Frente al protagonismo formal y previsible de Hu Jintao, tres han sido los grandes protagonistas del evento: Mao Zedong, Jiang Zemin y Qiao Shi. Ciertamente, Mao, cercano ya al arquetipo del nuevo dios presentado por la propaganda clásica, ha sido objeto de un renacido culto a la personalidad, poniendo una vez más de manifiesto lo sesgado de la desmaoización propiciada por la política de reforma y apertura. En tiempos de dificultades (económicas, sociales y políticas) nada mejor que recurrir al mito fundacional para reivindicar la solidaridad y encauzar las tensiones (étnicas y sociales, fundamentalmente) que se propagan por el país, exaltando la importancia de la unidad para culminar el proceso de revitalización. Nunca imaginaría Mao que sus adversarios ideológicos y seguidores del denostado “camino capitalista” se desvivirían tanto por encumbrar su figura en un ejercicio de adulación interesada tan exhaustivo como sorprendente.

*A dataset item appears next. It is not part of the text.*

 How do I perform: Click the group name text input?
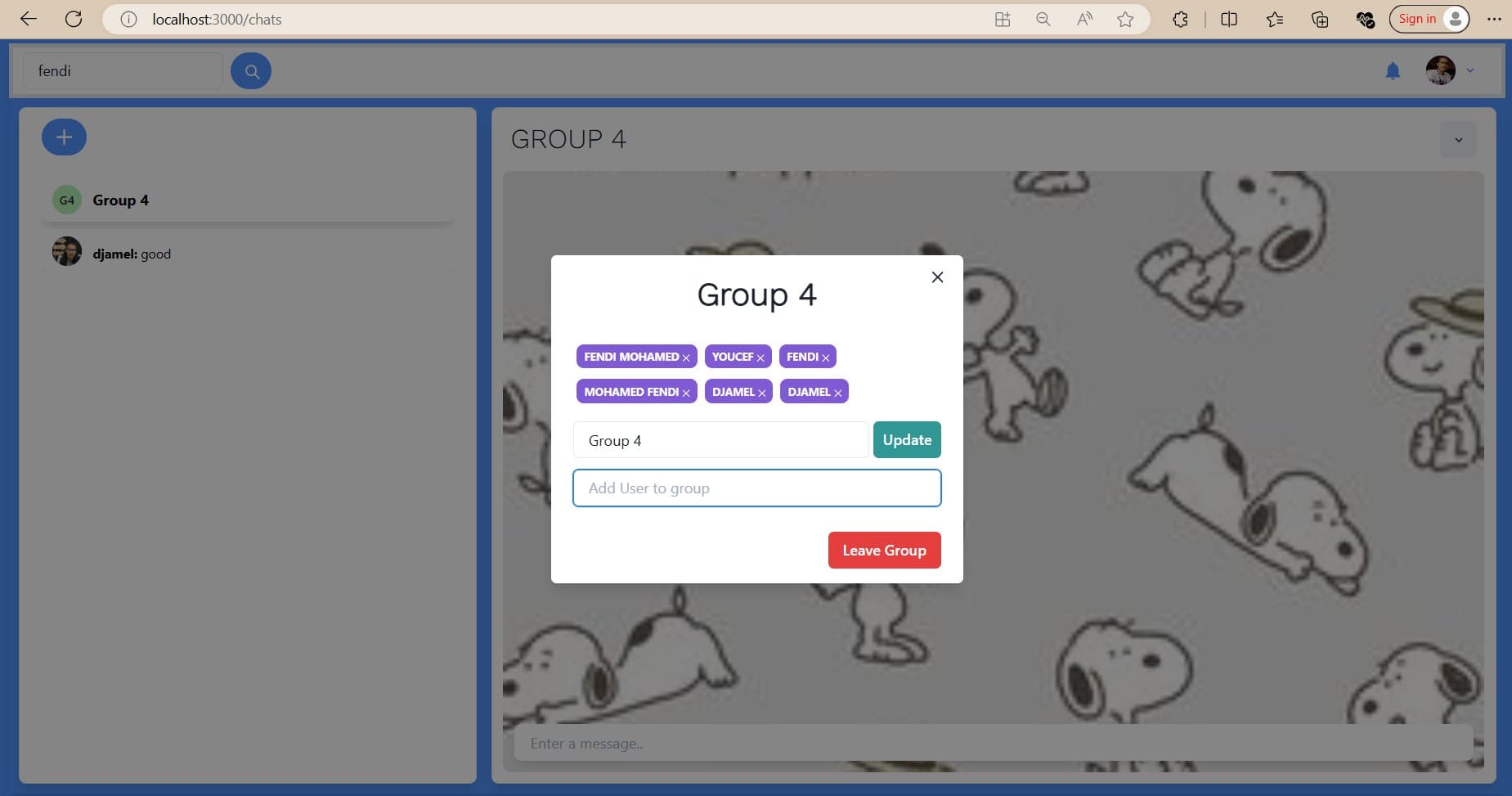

El segundo protagonista ha sido Jiang Zemin, presente en la tribuna de Tiananmen, cuya repetida imagen en la retransmisión de la CCTV ha recordado a todos la persistencia de una influencia que pudiera visibilizarse de forma clara en los próximos meses y años, en el curso de la lucha entre bastidores que debe asegurarle un continuador. Si Jiang Zemin, presunto padre del interclasismo chino (la teoría de la triple representatividad) logró en estos años encorsetar el mandato de Hu Jintao, su sucesor pero designado por Deng Xiaoping y no por él, espera ahora condicionar el futuro de la China post-2012 asegurando que el sucesor de Hu sea un afín que asuma la preservación de su débil legado construido a partir de las ruinas de 1989 y el golpe de estado palaciano que le arribó al poder supremo. Pese a ello, Jiang, como se ha visto en el desfile del primero de octubre, pasando por alto las discutidas y marginadas figuras de Hua Guofeng, Hu Yaobang o Zhao Ziyang, todos ellos también secretarios generales del PCCh, sueña con una equiparación con Mao o Deng Xiaoping, que le asegure un puesto en la Historia con mayúscula de la China contemporánea.

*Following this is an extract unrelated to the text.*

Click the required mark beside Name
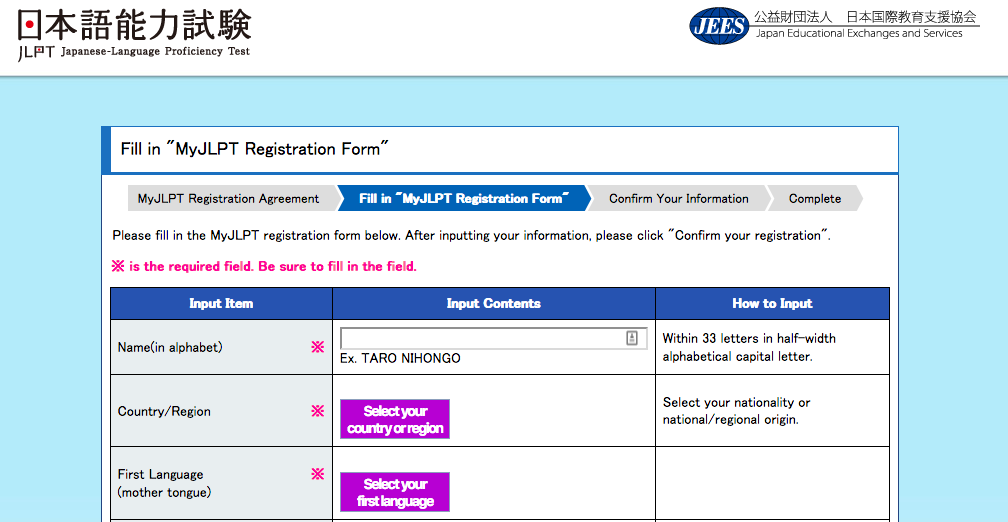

El tercer personaje a tener en cuenta es Qiao Shi, el gran ausente en la tribuna. Ciertamente, allí comparecieron la práctica totalidad de los dirigentes de la tercera y cuarta generación, salvo él. Esa ausencia, que no se ha debido a motivos de salud, evidencia su distanciamiento del curso de la China actual. Qiao ha sido uno de los mayores defensores de la separación entre el Partido y el Estado y durante su mandato al frente de la Asamblea Popular Nacional promovió el concepto del Estado de derecho socialista y el sometimiento de la acción de gobierno al imperio de la ley. La terminología ha sobrevivido, pero su práctica ha sido totalmente ignorada, experimentando un claro retroceso. Esa falta de sintonía es un dato ilustrativo más que hace dudar de la sinceridad del proceso de democratización en curso, junto a otros elementos que evidencian que las palabras no se corresponden con los hechos (más censura que nunca en Internet, más presión que nunca a los disidentes, etc.).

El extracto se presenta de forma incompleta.